Monday, April 7, 2014


Most bad behavior comes from insecurity.

Debra Winger


Most developed nations throughout the world practice a form of social democracy modified capitalism in which the inevitable hazards of life are cushioned to a substantial extent through risk-sharing,  government action, and general agreement over such concepts as social justice and the public good.  In short, there is a consensus that if a free market economy is to work for all, it must be underpinned by a moral code based upon fairness, minimizing risk, maximizing human potential, decency, equality of opportunity, and sustainability.

Major cost factors such as housing, healthcare, third level education, and retirement are catered for—and infrastructure, energy efficiency, public transport, and other matters (such as the environment and the creative arts) which contribute to the public good,  are invested in and maintained to a high standard.

In addition, worker rights are extensive, unions are widely accepted, codeterminism (cooperation between management and labor) is practiced in business, corporate power is kept (somewhat) in check, and vacations are lengthy—and taken.

As a consequence of such actions:

  • Stress is minimized.
  • Healthcare of a high standard is available to all.
  • Health is much improved.
  • People live longer and healthier.
  • Creativity is enhanced.
  • The creative arts thrive.
  • Work is made more enjoyable.
  • People live more balanced lives
  • Productivity increases.
  • Social mobility is increased.
  • Poverty is minimized.
  • The prison population is dramatically lower.
  • Populations are better informed, more highly educated, and speak several languages.
  • The overall quality of life for most people is enhanced.
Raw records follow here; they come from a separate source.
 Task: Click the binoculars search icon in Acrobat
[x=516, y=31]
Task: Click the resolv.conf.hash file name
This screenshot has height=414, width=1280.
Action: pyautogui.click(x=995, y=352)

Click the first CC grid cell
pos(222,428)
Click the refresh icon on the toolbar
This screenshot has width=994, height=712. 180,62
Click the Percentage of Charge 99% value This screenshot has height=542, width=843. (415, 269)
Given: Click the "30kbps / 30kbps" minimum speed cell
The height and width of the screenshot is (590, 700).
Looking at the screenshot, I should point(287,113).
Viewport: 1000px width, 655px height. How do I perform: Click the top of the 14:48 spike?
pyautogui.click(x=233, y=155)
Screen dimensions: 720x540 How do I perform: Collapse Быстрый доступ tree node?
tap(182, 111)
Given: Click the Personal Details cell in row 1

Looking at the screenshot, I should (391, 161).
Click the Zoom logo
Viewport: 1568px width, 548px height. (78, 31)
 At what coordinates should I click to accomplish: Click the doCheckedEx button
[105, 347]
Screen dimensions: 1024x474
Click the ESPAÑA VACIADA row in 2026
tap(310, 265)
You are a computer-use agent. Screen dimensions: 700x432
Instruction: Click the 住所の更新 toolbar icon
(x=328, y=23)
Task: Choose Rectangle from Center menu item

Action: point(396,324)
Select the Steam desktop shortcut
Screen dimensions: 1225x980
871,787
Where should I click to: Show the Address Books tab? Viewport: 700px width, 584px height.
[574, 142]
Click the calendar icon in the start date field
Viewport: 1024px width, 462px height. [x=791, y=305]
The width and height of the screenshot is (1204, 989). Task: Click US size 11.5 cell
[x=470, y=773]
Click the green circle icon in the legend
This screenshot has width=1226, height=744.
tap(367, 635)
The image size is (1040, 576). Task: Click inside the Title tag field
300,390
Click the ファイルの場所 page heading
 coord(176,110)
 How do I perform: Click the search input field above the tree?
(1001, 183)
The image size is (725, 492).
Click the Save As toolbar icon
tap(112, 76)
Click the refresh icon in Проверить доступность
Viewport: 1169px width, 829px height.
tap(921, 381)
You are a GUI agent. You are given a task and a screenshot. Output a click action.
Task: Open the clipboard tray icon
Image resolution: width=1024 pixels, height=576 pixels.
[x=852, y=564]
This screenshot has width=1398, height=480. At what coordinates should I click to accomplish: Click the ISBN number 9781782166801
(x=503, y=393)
The Right Wing in the U.S. would have you believe that such commonsense approaches to the business of living will result in:

  • Inferior healthcare.
  • Lower economic growth.
  • Less creativity.
  • Less innovation.
  • Lower earning power.
  • Lower productivity.
  • A lack of international competitiveness.
  • Higher—and growing—unemployment.
  • A lack of incentive to work which will result in a steady increase in the number of dependent citizens.
  • A lack of social mobility.
  • A declining quality of life.


There is now abundant evidence from a score or more of developed nations that the Right Wing is wrong on almost all counts—and dramatically wrong in many cases. The following are just some examples from developed social democracies such as those of Germany, Austria, France, Holland, Belgium, and Northern Europe generally.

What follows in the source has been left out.